As serious bone-joint involvement in some patients of PPP may have a great impact on quality of life. There is no guideline or consensus for the treatment of PPP, nor to PPP combined with PsA. Only a few cases show that PPP complicated with arthritis have been successfully treated by with janus kinase (JAK) inhibitors (tofacitinib), IL-6 inhibitors (tocilizumab), IL-12/23 inhibitors (ustekinumab) and tumor necrosis factor inhibitors (TNFi, such as adalimumab) (Citation4,Citation5). Upadacitinib is a novel oral small molecule Janus kinase (JAK) inhibitor-1. It is FDA-approved to treat rheumatoid arthritis (2019), PsA (2021) and moderate-to-severe atopic dermatitis (2022). Only two cases reported efficient response of PPP to upadacitinib (Citation4,Citation6). Here we reported that successfully response of PPP with PsA to upadacitinib.
Case report
Patient 1 was a 47-year-old Chinese woman who presented to our clinic with painless pustules on her hands and feet in 2021. The patient developed swelling of some fingers in both hands and pain in the low back after 3 months. The detail characteristics were showed in . Laboratory tests showed elevated erythrocyte sedimentation rate (32 mm/h), hypersensitive C-reactive protein (CRP, 7.95 mg/L) and tuberculosis-interferon gamma release assay (TB-IGRA). Human leukocyte antigen-B27 (HLA-B27) was negative. Sagittal T2-weighted magnetic resonance images (MRI) revealed abnormal signals in L2-S1, right sacrum and right ilium, which indicated bone inflammation. The diagnosis of PPP with PsA was established based on the characteristic clinical and imaging examination.

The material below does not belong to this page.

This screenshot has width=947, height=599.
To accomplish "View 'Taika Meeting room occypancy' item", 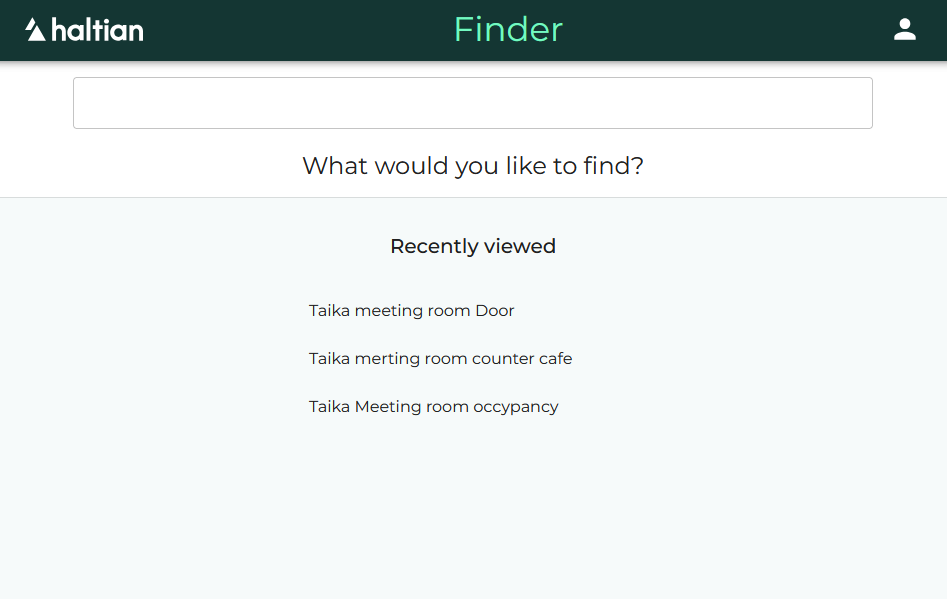I will click(x=433, y=406).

Table 1. Characteristics of two patients with Palmoplantar pustulosis (PPP).
She had previously received treatment with ixekizumab, which was discontinued due to the pustule on the palmoplantar get worse and develop new red papules on the trunk after 6 weeks of therapy. Then, we decided to switch the patient to upadacitinib. After treatment with upadacitinib 15 mg daily for 4 weeks, the partial response was observed. After 20 weeks, the skin condition (), nail condition (Supplementary Figure 1) and pain of the low back showed significantly improvement (). The scores of skin and joint conditions were shown in .
Figure 1. Clinical features of the two patients. (A) Palm of patient 1 before using upadacitinib. (B) Sole of patient 1 before using upadacitinib. (C) Palm of patient 2 before using upadacitinib. (D) The sole of patient 2 before using upadacitinib. (E) Palm of patient 1 after using upadacitinib for 20 weeks. (F) Sole of patient 1 after using upadacitinib for 20 weeks. (G) Palm of patient 2 after using upadacitinib for 18 weeks. (H) Sole of patient 2 after using upadacitinib for 18 weeks.
Table 2. The palmoplantar and joint conditions of the two patients.
Patient 2 was a 54-year-old Chinese female with erythema and pain pustules on her palmoplantar region for one year. After one month, the patient developed lumbar and sacroiliac joint pain. Laboratory tests showed elevated CRP (37.2 mg/L), TB-IGRA (61.87 pg/ml) and antinuclear antibodies (ANA, suspicious positive). Rheumatoid factor (RF) and HLA-B27 were all negative. MRI and Computed Tomography (CT) revealed bilateral sacroiliitis. The diagnosis was PPP with PsA. The detail data were showed in .
Secukinumab was initiated to apply. The patient showed a partial response on skin and joint pain after 6 weeks of the therapy, while after 14 weeks her symptoms had not improved further, which resulted in switching to upadacitinib. After treatment with upadacitinib 15 mg daily for 4 weeks, the partial response was observed. After 18 weeks, the skin condition () and pain of the low back showed completely improvement (). The scores of skin and joint conditions were shown in .
Discussion
Here, we reported two cases of upadacitinib successfully treating PPP with PsA. To our knowledge, the upadacitinib in the treatment of PPP with PsA had not been reported in English literatures.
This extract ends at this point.